George Polk, born in Texas, educated in Alaska, and killed in Greece, was not a Brookynite. But the values his work represented have been enshrined in an award that is administered by Long Island University, and an annual George Polk Seminar is held on the Brooklyn LIU campus.
About the George Polk Awards
One of America’s most coveted journalistic honors, the award memorializes George Polk, a talented CBS radio correspondent slain in Greece while covering Greek Civil War after writing critically about the brutal fascist government. It was a gruesome murder; his body was found floating in Salonia Bay, bound and with bullets to the head.
The George Polk Awards for excellence in journalism were established the year after his death, in 1949. The Polk Awards acknowledge journalists and “those who have risked their lives in covering a story . . . those who have exposed corruption, crimes and injustice in city halls and world capitals . . .”

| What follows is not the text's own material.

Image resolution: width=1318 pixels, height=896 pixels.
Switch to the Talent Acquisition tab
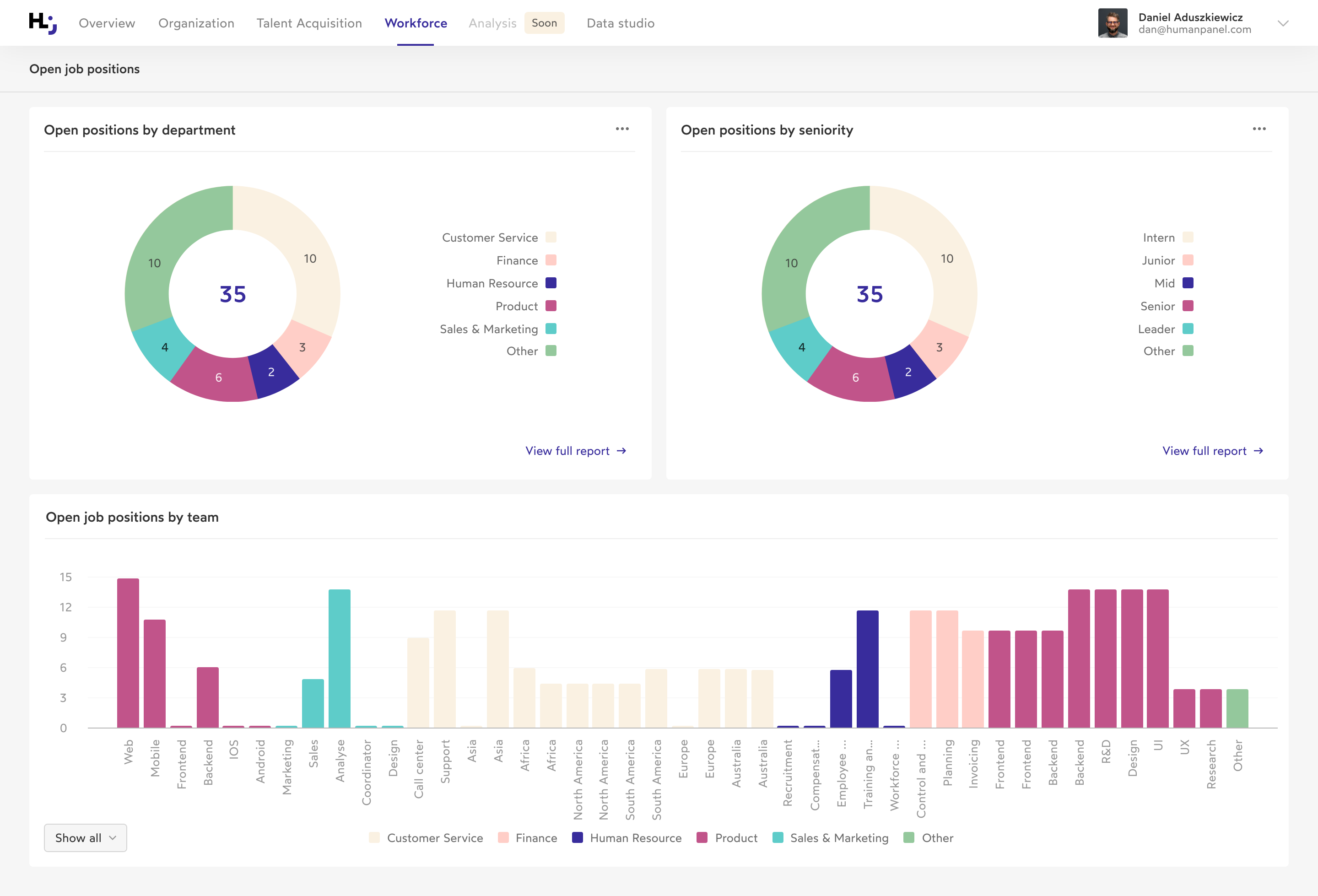pyautogui.click(x=309, y=23)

Winners, who are chosen from newspapers, magazines, television, radio and online news organizations, have included many famous reporters, including:
- Edward R. Murrow
- Christiane Amanpour
- Carl Bernstein
- David Halberstam
- Gay Talese
- Fred Friendly
- I.F. Stone
- Morley Safer
- Joseph Lelyveld
- Anthony Lukas
- Walter Cronkite
Controversy over Polk
Interestingly, controversy continues to swirl over Polk's own work, life and death and the possible role of American-supported right wing elements in Greece, which was then torn between communists and fascist-leaning conservatives. The awards were created by a group of prominent journalists, including mid-century media icons Walter Lippman and James Reston of The New York Times, in the aftermath of Polk's death and subsequent claims of cover-ups. Among other books and articles on the topic, see the 1992 book The Polk Conspiracy by Kati Martin and the 1990 Salonika Bay Murder: Cold War Politics and the Polk Affair by Edmund Keeley for different views of Polk's fate.
Polk is one of five journalists to have been honored by a commemorative US Postal Stamp bearing his image.